GIVEN DATA Start Marker

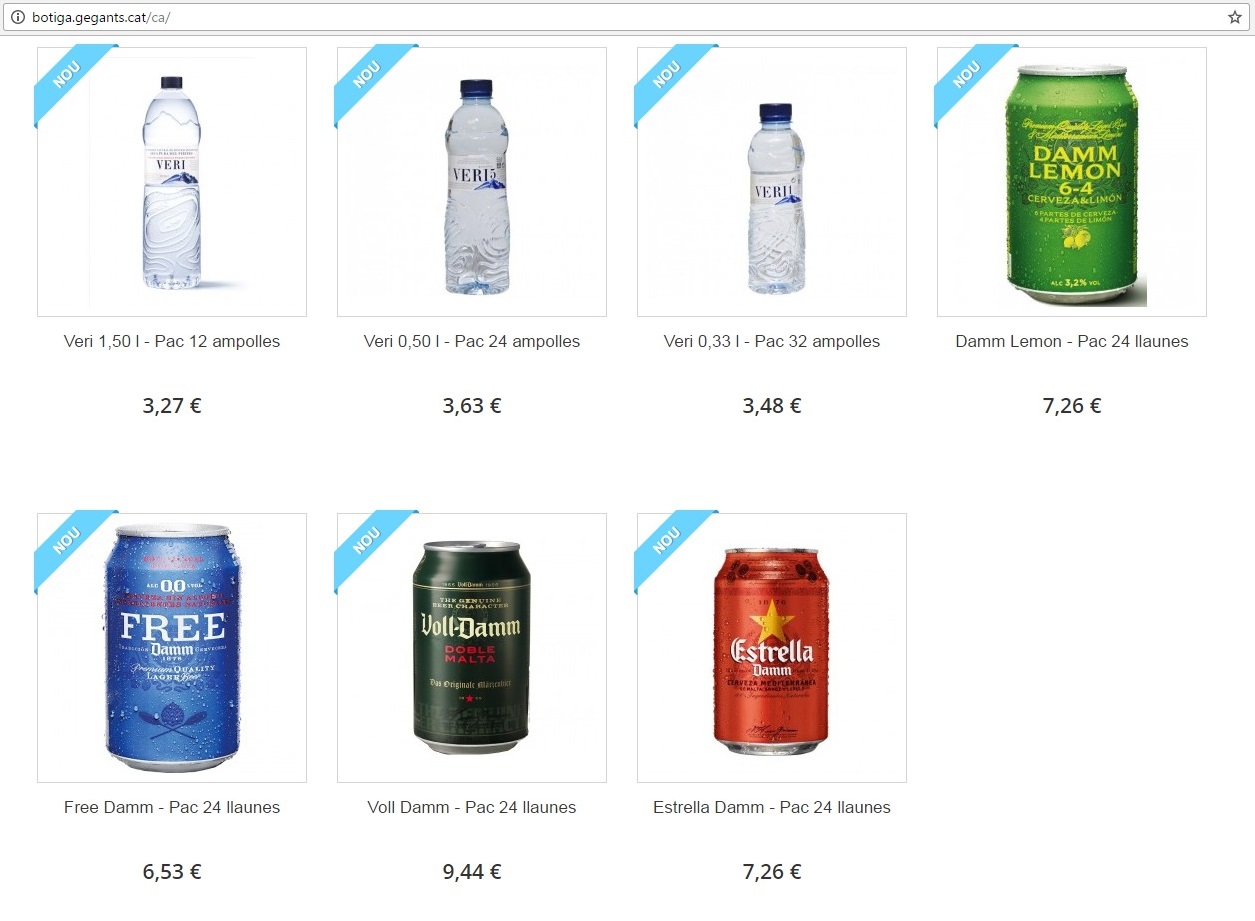
Task: Open the Voll-Damm can image
Action: tap(472, 648)
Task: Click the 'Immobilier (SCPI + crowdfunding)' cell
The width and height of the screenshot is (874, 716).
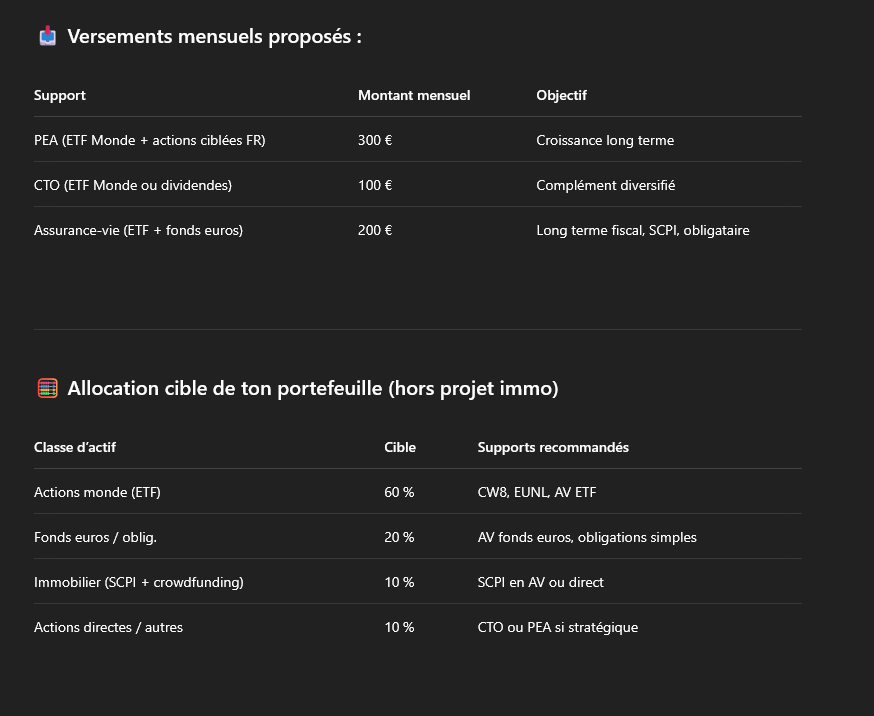Action: click(x=139, y=582)
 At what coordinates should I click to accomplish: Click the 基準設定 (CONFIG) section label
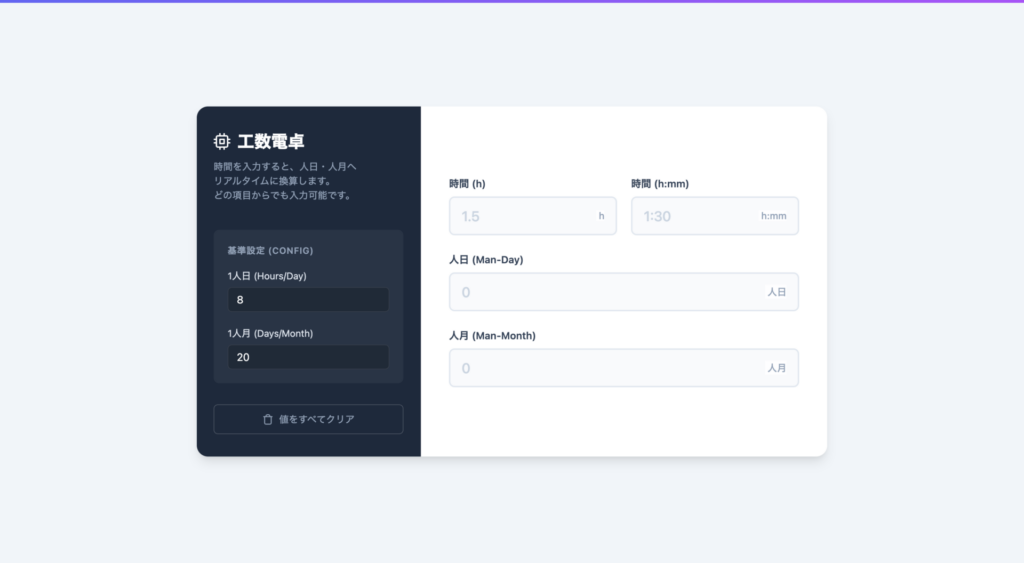[x=270, y=250]

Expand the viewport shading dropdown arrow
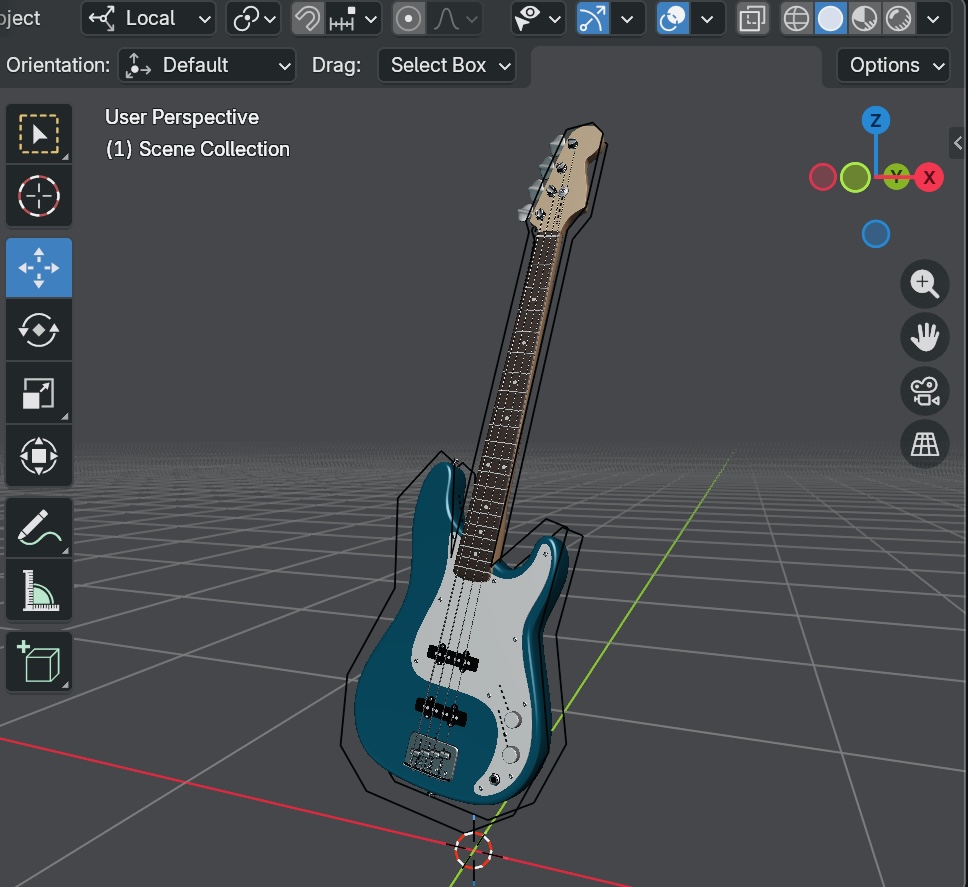pyautogui.click(x=935, y=18)
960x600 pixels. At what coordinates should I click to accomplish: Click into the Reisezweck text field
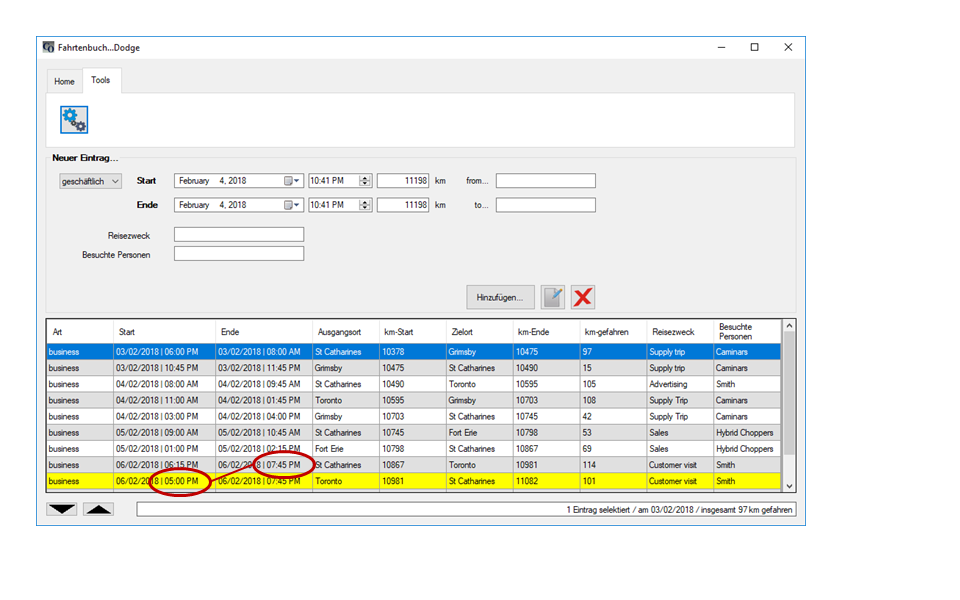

GIVEN DATA End Marker

## WORK INSTRUCTIONS:
The copy runs from the line containing "Task: Click the" through the last line of the material, both ends included. Reproduce those lines exactly and drop the pictures.

## TASK RESPONSE:
Task: Click the 'Immobilier (SCPI + crowdfunding)' cell
The width and height of the screenshot is (874, 716).
Action: click(x=139, y=582)
 At what coordinates should I click to accomplish: Click the 基準設定 (CONFIG) section label
[x=270, y=250]

Expand the viewport shading dropdown arrow
pyautogui.click(x=935, y=18)
960x600 pixels. At what coordinates should I click to accomplish: Click into the Reisezweck text field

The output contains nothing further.